米中関係は想定以上にこじれているが、悪化すればするほど早期に改善の方向に向かっていく可能性もある。経済指標が悪化して、国民の求心力を失うことは米中ともに避けたいはずだからだ。最悪の結果まで陥らないというのは米中摩擦のポイントとなるだろう。

<YJFX マーケティング部FXエバンジェリスト 遠藤寿保氏>

米中対立の激化というファンダメンタルズの悪化を受け、ドルは近く109円台を割り込むと予想している。
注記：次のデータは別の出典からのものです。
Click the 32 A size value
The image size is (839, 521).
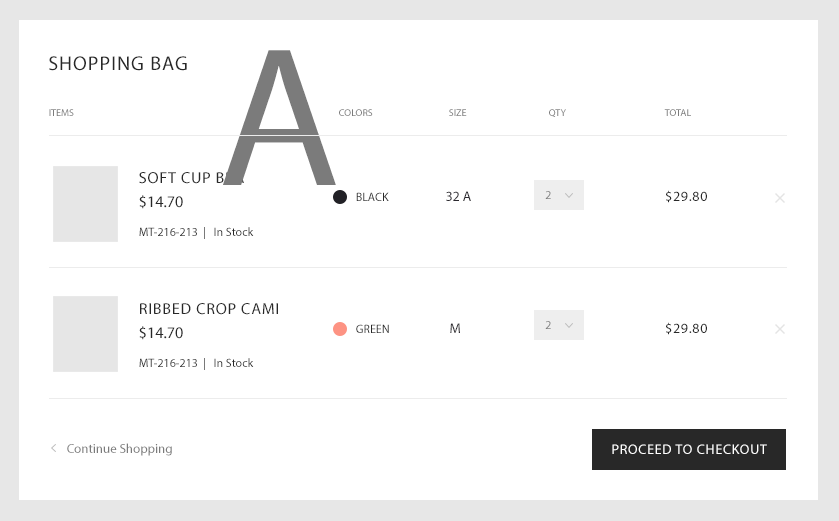click(458, 197)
ドル買いになりそうな要因がほとんど見当たらないことを考慮して、テクニカル面からさらに下値めどを計測すると、いくつかのポイントがまとまっているのは、まず108円半ばとなる。

その水準を割り込むと、次のポイントは107.70円付近、107円ちょうど付近と続く。こうした水準は打診買いのめどとなりやすく、持ち高がかさんでいない個人などの買いが入ってくる可能性が高い。
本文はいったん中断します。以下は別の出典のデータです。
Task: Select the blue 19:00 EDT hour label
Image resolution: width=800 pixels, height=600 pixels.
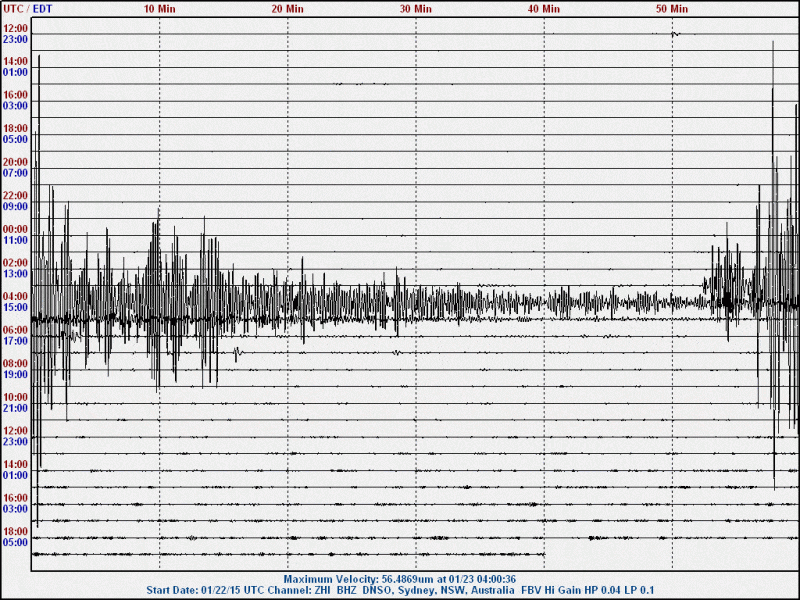Action: click(16, 375)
4月は相場の動きが乏しかったこと、連休中のフラッシュ・クラッシュを警戒する向きが多かったことなどから、個人の取引は芳しくなかった。そのため現時点のポジションは軽めで、連休明け後の円高進行局面でも、個人が損失を被ったという話はあまり聞かない。

現在はドルを売り持ちにしていた一部の個人が利益確定の買いを入れており、売買バランスはやや買いに傾いてきたが、まだ買い向かおうとする勢いも見られない状況だ。
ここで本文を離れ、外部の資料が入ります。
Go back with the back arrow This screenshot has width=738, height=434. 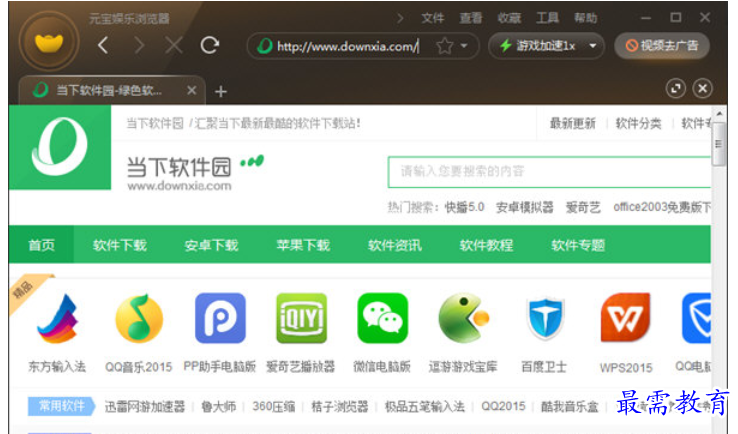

<クレディ・スイス証券 プライベート・バンキング本部CIOジャパン 松本 聡一郎氏>

現時点で米中貿易摩擦によるマクロ経済への影響はそれほど大きくない。中国製品2000億ドルに25%の関税がかかっても米経済への影響はGDP(国内総生産)で0.2%程度の押し下げにとどまる。仮に3250億ドルに追加関税がかかったとしても、潜在成長率を1%程度上回って推移している米経済が腰折れするような事態にはならないだろう。

さらに米中両国政府にとって、景気を悪化させるメリットはない。トランプ大統領は2020年に大統領選を控えているし、中国も内政的に景気の急減速を受け入れることは難しい。米国より中国の方が関税合戦による経済への悪影響は大きいが、政策対応がなされると予想される。米中両国は比較的早い時期に通商交渉で一定の合意に至る可能性は高いとみている。

足元のマーケットは過剰反応ではないか。急激な株安は逆資産効果が発生するので警戒が必要だが、株安が長期間に渡らなければ、悪影響は小さい。一時的に急落した局面は買いのチャンスになるだろう。